When Richmond's city engineer (and former Confederate captain), Charles H. Dimmock, died in 1873, former General and Washington College President Robert E. Lee recommended Cutshaw as his successor. Cutshaw inherited a city still devastated by the war and for the next three decades devoted his efforts to renew the public infrastructure. He undertook numerous projects during his tenure, including the waterworks which pumped water from the James River and Kanawha Canal into the Byrd Park Reservoir, and was also heralded as a proponent of spaces for public recreation.

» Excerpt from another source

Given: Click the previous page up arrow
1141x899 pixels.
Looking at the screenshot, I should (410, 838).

In 1879 Cutshaw embarked on a tour of northern United States and European parks and incorporated what he saw into plans and designs for public spaces in Richmond. Thus he brought the City Beautiful movement to Richmond, along with its ideals of urban beautification and civic grandeur. Among Cutshaw's important efforts are Monroe Park, the Boulevard, an urban nursery that provided for over 50,000 trees for the city, a public reservoir in Byrd Park, and conversion of hills into developable spaces and parks, including Libby, Gamble's, and Chimborazo Hills.

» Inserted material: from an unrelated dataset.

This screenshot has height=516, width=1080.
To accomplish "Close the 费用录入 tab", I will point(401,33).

Cutshaw oversaw projects on multiple scales and often with multiple uses. Not only did he oversee creation of the city's street grid and waterworks system, but he also oversaw significant architectural achievements, many in the then-popular gothic renewal style from locally quarried granite and which now are on the National Register of Historic Places. Among these were the Old City Hall finished in 1886 and the New Pump House of 1883 (to which the city's elite would arrive via boat for social events on the open-air second-story dance floor). Other public works erected during Cutshaw's tenure include fire stations, markets, schools, and armories. They exhibit a range of architectural styles. The architectural assistant in Cutshaw's office responsible for some of the design and documentation of these buildings, including the 1895 Howitzer's Battalion, was a young Henry E. Baskervill, founder and ancestor of one of Richmond's most prolific contemporary firms, Baskervill.

==Personal life and legacy==
Cutshaw survived two wives and had no children. He first married in 1876 to E.S. Norfleet (who survived less than a year) and in 1890 married M.W. Morton (who also died within a year of marriage). He was buried in Hollywood Cemetery.

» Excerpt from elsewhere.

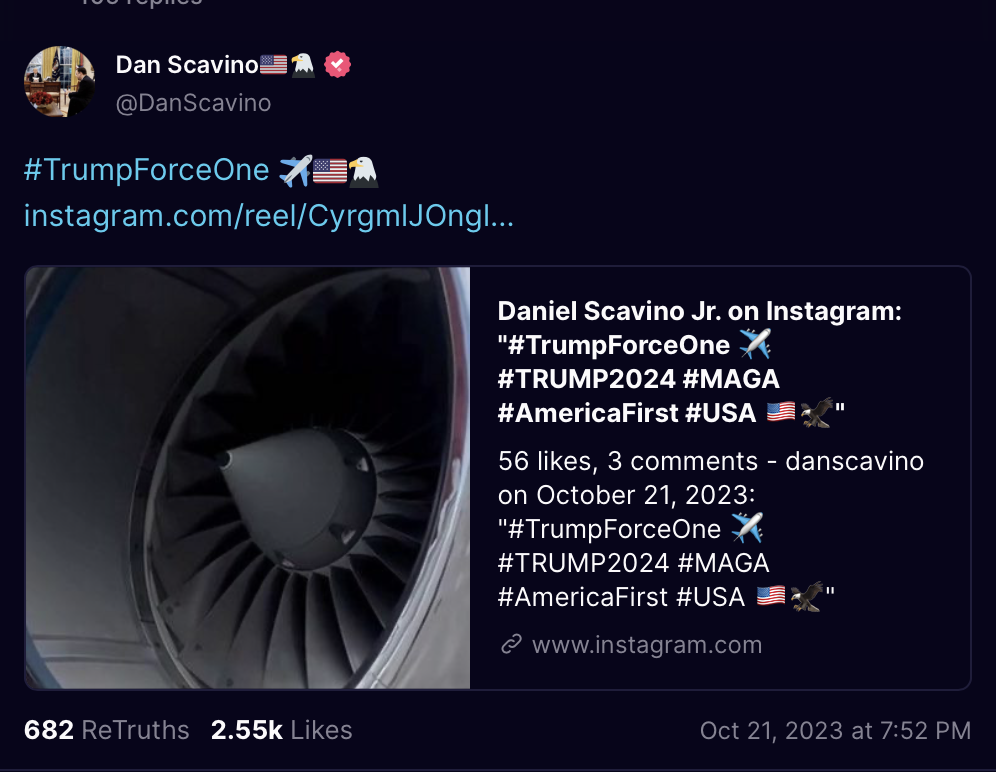Click the red verified badge icon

Cutshaw's engineering and social contributions were recognized during his lifetime. He was elected a member of the American Society of Civil Engineers in 1891. He was also active in Confederate Veterans organizations, the Royal Arcanum, Southern Historical Society, Virginia Historical Society and Richmond YMCA, as well as president of Virginia Military Institute Alumni. A plaque inside Richmond's Old City Hall notes his contributions. In 2015, the Virginia Department of Historic Resources erected a sign memorializing Cutshaw's civic contributions in Byrd Park in front of the round house, 621 Westover Road.